_Exercise requirements_. Among the entries below, find each line holding "folder" and return it.

*** Begin section ***

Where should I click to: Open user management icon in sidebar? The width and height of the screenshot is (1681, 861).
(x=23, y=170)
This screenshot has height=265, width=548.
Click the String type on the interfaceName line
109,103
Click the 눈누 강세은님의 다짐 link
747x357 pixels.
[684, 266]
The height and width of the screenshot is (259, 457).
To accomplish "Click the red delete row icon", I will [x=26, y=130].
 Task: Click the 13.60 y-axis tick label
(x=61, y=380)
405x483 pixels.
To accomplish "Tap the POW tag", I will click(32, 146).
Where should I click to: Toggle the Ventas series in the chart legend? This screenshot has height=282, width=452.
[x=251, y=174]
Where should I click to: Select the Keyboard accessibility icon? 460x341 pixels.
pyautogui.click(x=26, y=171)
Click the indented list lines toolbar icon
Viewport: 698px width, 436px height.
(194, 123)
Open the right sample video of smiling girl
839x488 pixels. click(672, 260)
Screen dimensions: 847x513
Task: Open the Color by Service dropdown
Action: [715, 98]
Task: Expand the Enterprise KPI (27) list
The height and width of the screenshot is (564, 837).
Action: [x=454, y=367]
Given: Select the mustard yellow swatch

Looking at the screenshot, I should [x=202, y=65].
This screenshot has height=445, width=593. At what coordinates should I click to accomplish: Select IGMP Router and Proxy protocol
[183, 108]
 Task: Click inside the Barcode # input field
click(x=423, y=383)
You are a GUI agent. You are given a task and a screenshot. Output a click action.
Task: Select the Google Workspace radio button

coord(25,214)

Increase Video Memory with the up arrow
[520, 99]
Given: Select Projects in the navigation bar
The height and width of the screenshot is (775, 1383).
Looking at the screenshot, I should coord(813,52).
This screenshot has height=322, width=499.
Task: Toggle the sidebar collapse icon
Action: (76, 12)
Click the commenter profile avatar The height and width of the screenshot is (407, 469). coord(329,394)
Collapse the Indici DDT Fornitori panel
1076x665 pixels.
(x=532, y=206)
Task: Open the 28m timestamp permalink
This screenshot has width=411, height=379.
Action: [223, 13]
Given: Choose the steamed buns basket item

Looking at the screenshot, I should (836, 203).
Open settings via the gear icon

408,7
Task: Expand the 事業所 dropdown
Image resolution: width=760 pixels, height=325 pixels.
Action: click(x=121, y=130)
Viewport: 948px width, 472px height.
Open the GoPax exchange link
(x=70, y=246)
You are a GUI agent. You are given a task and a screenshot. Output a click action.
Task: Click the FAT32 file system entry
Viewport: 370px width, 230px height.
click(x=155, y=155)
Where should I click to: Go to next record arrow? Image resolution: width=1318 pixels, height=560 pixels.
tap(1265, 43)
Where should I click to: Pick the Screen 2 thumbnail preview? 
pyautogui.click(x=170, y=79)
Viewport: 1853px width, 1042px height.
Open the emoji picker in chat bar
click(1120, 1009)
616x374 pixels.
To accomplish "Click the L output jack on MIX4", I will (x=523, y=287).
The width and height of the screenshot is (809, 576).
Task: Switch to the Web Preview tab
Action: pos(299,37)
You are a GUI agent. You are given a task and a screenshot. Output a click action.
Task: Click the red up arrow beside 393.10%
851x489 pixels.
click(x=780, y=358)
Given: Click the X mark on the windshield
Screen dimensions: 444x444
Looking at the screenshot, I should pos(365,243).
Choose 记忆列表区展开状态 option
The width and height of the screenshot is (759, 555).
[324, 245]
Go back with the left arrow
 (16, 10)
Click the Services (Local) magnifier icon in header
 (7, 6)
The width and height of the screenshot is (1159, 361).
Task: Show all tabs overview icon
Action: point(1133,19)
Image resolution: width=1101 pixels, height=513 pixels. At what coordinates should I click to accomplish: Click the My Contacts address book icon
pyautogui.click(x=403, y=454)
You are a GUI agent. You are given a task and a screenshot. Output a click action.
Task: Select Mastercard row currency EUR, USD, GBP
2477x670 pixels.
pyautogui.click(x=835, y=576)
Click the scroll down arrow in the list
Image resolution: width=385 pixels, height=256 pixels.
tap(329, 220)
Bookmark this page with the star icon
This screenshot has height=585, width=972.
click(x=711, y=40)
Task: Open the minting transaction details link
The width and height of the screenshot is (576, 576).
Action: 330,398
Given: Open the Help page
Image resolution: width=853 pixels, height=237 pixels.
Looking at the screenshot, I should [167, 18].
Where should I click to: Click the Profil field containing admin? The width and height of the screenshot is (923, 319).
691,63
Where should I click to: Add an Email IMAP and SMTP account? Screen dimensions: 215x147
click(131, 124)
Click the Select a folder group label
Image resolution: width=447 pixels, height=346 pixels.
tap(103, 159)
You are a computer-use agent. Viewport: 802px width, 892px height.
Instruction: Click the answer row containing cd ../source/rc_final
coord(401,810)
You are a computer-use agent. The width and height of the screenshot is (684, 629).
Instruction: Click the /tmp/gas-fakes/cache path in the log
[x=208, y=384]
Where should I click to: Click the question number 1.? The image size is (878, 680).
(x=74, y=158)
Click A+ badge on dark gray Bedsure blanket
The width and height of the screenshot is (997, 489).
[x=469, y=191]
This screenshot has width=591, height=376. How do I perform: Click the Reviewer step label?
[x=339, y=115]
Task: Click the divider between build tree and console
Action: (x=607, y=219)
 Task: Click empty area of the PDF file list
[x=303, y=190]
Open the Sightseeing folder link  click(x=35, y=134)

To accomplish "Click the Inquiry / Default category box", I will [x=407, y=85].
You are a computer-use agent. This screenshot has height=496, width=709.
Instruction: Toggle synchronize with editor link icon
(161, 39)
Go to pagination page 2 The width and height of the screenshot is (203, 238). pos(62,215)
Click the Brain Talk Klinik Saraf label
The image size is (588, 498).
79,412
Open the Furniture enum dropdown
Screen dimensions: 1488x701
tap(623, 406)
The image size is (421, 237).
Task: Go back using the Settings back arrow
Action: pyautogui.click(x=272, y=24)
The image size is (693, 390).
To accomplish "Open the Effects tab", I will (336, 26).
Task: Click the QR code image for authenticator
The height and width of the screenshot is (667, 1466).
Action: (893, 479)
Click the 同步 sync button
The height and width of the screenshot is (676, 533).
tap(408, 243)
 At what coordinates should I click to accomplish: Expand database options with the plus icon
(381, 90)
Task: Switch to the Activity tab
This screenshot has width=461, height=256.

*** End section ***

_Answer area_.
Click the Select a folder group label
Open the Sightseeing folder link  click(x=35, y=134)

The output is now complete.